■ **What needs to be done**:
Report all lines from the entries below in which "computer" appears.

#### Provided records

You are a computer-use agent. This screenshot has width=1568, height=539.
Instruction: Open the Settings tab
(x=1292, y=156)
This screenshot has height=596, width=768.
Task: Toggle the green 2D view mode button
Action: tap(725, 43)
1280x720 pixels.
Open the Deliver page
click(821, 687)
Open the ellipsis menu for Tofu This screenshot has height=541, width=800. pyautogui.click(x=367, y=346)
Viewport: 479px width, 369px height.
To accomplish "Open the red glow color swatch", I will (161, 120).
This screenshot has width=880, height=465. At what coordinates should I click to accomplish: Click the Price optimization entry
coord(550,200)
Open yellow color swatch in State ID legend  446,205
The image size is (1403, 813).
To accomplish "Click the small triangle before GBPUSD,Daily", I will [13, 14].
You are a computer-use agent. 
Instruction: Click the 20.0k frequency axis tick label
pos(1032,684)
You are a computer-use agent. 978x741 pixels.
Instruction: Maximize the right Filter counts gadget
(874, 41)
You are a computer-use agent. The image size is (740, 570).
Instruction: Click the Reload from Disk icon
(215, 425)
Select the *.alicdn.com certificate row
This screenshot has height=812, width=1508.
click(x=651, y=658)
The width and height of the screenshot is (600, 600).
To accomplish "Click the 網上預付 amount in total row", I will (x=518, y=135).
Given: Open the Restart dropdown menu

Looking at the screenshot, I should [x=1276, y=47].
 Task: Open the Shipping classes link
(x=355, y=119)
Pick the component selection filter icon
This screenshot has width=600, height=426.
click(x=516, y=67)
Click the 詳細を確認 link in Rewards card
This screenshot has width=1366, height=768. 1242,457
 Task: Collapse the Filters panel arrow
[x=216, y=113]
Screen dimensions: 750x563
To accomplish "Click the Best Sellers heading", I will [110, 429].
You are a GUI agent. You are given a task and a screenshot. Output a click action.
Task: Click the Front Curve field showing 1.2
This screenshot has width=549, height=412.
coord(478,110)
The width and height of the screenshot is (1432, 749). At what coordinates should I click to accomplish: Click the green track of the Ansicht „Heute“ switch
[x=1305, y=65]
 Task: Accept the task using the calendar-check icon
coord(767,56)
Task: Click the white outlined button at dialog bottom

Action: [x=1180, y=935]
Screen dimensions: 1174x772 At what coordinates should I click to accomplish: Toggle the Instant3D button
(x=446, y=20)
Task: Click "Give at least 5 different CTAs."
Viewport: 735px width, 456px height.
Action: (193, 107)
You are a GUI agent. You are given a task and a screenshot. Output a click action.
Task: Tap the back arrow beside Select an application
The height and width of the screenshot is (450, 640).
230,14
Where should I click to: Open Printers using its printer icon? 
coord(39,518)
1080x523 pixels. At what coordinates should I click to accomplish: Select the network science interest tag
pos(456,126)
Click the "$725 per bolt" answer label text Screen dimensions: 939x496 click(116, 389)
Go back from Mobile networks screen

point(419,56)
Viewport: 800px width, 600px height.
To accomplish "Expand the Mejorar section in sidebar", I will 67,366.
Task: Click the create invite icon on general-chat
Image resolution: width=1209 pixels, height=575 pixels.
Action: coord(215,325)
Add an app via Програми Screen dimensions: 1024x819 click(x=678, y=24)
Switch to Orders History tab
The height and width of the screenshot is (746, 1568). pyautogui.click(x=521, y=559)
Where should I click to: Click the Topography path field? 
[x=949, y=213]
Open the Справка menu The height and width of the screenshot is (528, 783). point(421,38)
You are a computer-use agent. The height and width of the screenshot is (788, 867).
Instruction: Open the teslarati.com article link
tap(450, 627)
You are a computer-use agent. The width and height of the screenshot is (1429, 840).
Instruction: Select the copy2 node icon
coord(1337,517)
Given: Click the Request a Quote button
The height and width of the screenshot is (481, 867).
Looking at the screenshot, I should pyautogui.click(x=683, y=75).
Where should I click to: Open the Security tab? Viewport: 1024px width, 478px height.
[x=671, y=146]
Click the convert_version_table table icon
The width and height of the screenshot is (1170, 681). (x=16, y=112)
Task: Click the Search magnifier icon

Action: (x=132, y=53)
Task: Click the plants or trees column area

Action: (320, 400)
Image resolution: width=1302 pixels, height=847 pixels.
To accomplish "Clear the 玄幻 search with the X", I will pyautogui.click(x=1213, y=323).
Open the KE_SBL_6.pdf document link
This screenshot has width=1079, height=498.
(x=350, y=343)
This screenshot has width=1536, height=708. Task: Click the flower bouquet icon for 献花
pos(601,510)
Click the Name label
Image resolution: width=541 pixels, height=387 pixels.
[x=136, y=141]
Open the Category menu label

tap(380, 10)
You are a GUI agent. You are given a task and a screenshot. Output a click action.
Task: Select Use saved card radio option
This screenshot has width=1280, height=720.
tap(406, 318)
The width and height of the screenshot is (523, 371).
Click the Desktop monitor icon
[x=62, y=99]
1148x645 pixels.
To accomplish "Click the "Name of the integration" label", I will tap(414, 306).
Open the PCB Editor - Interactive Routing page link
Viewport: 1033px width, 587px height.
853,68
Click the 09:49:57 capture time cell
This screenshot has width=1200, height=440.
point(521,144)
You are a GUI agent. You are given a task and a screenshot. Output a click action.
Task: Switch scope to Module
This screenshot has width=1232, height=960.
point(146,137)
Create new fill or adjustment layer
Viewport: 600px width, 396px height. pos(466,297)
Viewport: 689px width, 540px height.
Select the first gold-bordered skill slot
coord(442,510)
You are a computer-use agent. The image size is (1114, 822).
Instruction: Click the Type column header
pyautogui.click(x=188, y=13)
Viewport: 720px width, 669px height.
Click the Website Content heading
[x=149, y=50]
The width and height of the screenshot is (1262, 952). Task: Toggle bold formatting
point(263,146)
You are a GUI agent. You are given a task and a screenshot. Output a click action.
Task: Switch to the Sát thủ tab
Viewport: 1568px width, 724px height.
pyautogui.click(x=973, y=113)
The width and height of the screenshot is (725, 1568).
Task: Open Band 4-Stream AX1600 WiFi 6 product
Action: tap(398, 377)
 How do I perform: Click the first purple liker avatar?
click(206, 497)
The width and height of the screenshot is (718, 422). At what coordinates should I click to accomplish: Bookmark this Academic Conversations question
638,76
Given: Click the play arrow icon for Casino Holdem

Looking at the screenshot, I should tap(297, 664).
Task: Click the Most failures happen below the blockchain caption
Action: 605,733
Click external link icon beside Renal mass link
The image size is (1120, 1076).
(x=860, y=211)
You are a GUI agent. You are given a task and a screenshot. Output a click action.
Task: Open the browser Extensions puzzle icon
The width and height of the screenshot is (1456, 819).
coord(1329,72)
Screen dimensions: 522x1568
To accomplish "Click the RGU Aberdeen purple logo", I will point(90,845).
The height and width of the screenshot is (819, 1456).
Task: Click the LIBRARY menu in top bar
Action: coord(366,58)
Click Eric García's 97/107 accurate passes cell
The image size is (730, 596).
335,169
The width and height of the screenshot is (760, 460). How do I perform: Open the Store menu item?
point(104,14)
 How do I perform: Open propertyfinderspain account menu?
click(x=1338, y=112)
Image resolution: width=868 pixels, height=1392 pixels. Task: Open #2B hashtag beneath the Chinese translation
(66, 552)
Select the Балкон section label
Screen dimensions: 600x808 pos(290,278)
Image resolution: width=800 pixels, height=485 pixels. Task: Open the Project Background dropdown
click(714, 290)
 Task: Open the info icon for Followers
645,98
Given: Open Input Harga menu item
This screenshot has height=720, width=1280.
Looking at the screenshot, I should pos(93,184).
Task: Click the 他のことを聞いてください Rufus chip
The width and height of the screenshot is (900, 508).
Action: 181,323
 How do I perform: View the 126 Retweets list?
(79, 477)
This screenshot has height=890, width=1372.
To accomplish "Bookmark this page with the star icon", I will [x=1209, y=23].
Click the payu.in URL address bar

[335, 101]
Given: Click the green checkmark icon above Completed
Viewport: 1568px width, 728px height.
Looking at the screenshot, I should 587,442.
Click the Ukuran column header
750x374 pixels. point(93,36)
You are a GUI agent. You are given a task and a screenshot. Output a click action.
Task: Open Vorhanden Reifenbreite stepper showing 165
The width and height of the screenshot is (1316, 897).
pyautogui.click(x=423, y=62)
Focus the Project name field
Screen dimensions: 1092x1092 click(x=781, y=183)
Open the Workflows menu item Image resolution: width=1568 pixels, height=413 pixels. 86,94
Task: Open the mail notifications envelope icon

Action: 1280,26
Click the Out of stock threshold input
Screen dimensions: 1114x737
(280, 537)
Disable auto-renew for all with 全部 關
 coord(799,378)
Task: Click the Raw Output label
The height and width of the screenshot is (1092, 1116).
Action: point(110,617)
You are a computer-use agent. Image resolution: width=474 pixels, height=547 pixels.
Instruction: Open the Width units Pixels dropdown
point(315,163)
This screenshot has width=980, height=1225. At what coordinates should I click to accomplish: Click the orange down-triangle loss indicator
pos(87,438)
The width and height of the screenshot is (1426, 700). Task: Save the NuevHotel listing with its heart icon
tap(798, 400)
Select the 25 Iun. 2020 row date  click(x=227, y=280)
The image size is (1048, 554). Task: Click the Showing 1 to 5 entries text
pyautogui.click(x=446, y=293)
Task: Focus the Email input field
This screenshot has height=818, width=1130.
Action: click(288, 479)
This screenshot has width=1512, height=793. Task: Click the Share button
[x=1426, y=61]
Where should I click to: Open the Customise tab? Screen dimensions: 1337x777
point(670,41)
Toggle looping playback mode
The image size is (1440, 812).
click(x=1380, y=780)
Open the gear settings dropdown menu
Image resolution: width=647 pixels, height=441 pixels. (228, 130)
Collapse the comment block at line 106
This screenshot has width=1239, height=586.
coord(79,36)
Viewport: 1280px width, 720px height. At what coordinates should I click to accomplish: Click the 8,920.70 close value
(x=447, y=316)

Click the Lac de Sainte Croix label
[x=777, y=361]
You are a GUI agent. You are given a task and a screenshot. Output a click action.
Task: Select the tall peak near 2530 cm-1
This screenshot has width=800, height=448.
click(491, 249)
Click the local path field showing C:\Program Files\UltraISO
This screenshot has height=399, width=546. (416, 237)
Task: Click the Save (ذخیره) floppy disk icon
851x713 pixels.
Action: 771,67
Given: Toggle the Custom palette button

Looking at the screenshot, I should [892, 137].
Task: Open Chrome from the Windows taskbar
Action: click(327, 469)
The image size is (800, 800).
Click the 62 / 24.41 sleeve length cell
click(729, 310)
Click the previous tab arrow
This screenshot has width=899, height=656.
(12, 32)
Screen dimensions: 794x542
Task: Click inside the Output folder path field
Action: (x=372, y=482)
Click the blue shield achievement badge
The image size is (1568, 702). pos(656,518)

########

■ **Your solution**:
You are a computer-use agent. This screenshot has width=1568, height=539.
You are a computer-use agent. 
You are a computer-use agent. 978x741 pixels.
You are a computer-use agent. The image size is (740, 570).
You are a computer-use agent. The height and width of the screenshot is (788, 867).
You are a computer-use agent. The width and height of the screenshot is (1429, 840).
You are a computer-use agent. The image size is (1114, 822).
You are a computer-use agent. Image resolution: width=474 pixels, height=547 pixels.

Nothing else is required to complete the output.